Tavia Benjamin, Program Consultant
A North Carolina native, Tavia Benjamin graduated from the University of North Carolina at Chapel Hill in 2011 with a double major in Anthropology and Global Studies. Having had experience as a campus activist, community organizer, facilitator and trainer, and a young nonprofit professional, Tavia brings a wealth of knowledge to her position. She has conducted original research and fieldwork in the U.S., Tanzania, Mexico, and Guatemala on issues of food justice, gender, race, and health. Her other research interests include food sovereignty, community economic development, and social justice movement-building, and she is a 2014 North Carolina Food Justice Fellow. She currently lives in Washington, D.C
Allison Guess, Program Consultant
Allison Guess co-designed and runs the MyStory Campaign and supports our links to academic institutions and our research on transcending historical trauma. Guess is a graduate student in Geography at the City University of New York, and an alumna of the University of Pittsburgh with a double major in Political Science and Hispanic Languages and Literature. Her research interests include redlining, voting rights, urban renewal, housing segregation, geopolitical struggles, land rights of Afro-descendants (both domestically and abroad), gentrification, migration, and the Black middle class. She currently lives in Las Vegas, NV.

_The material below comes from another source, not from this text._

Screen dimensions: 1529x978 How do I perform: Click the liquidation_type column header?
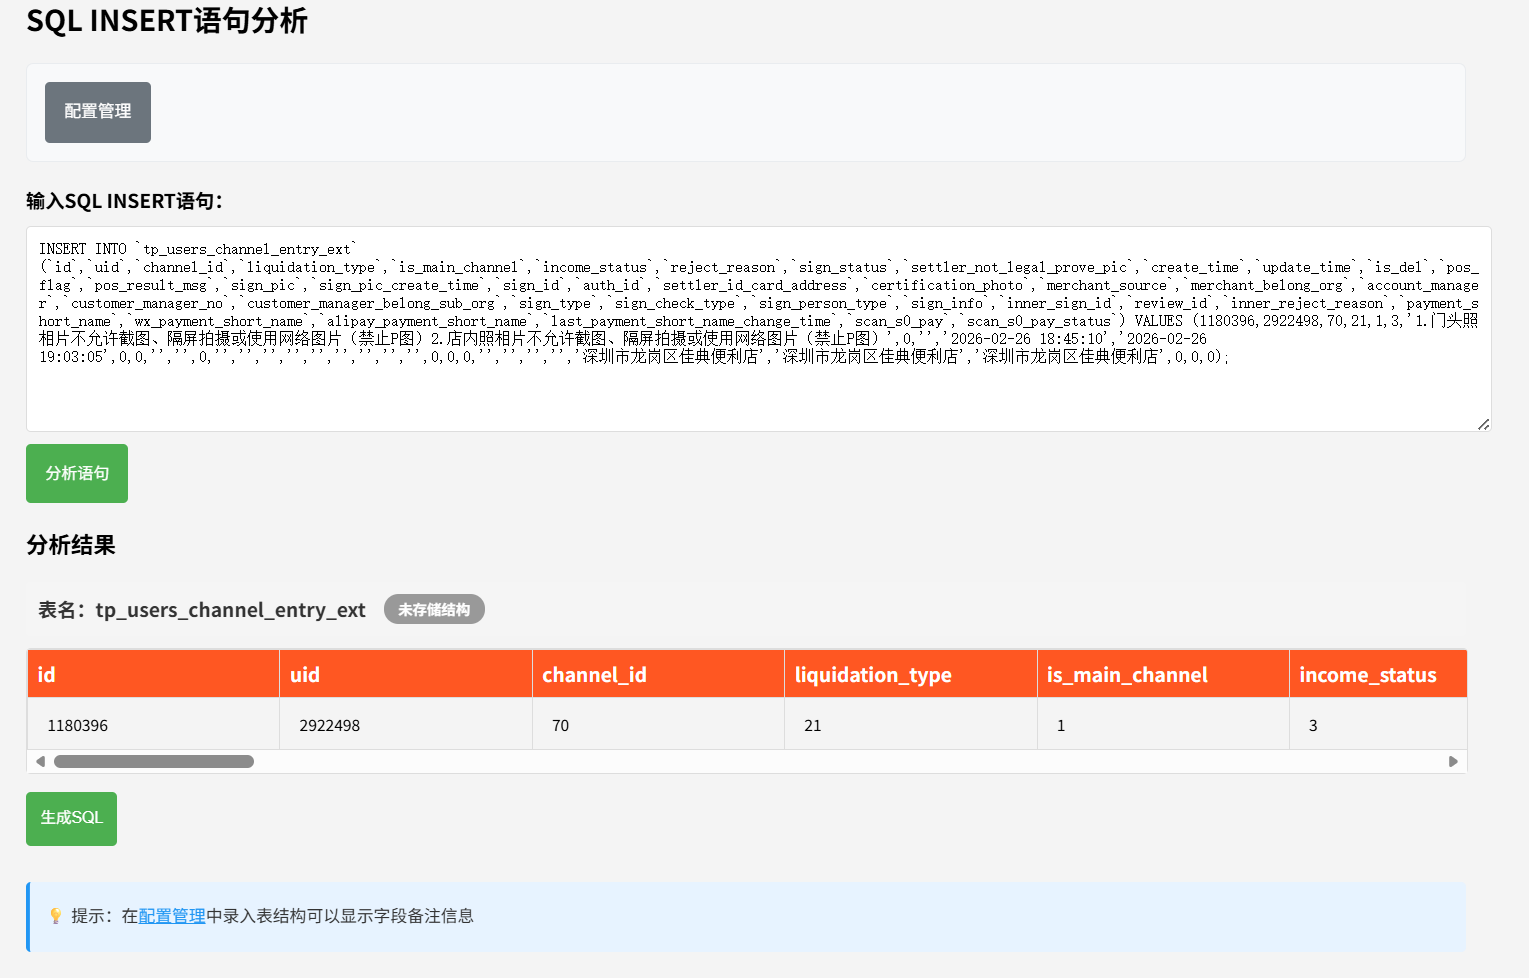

Lynn is an independent communications professional who has worked in the private, government and nonprofit sectors. She offers Black/Land her knowledge of public affairs and resource development, and shares her many relationships in commercial and public media. A skillful intercultural communicator, Harvey-Akan has lived and worked in the midwestern and southern United States as well as internationally, most recently in Jiaozuo City, Henan Province, Peoples Republic of China. A native of Schenectady, NY, she currently makes her home in Greensboro N.C. but believes “your place in the universe is as big or as small as you make it.”
Frank Lowery, Jr.
Frank offers The Black/Land Project board his expertise in business and finance related to land ownership. He is a licensed Illinois realtor with Weichert Realtors – Frankel & Giles, located in Chicago’s, South Loop location. Prior to life in Chicago, Frank spent two years living in Central Europe and 10 years working in the financial services industry in Ohio. Frank graduated from the University of Akron with a Business & Organizational Communication degree. His interests include travel, music and reading.
Terra is very excited to be a part of the Black/Land Project as it is a marriage of her many passions: real estate, gardening, social justice, African American history, public policy, economic empowerment, food justice, green technologies, education and the lives of women. She is a clinician (BS, Occupational Therapy, the Ohio State University 1987) and management consultant (MS, Non-Profit Management, The New School for Social Research 1990). She has worked in those capacities in medical, educational, and philanthropic organizations in Ohio and New York for the past 25 years. Turner has a deep relationship to place in East Cleveland, Ohio, where she spent her childhood, and once again lives.
The Black/Land Project is a sponsored program of Community Ventures.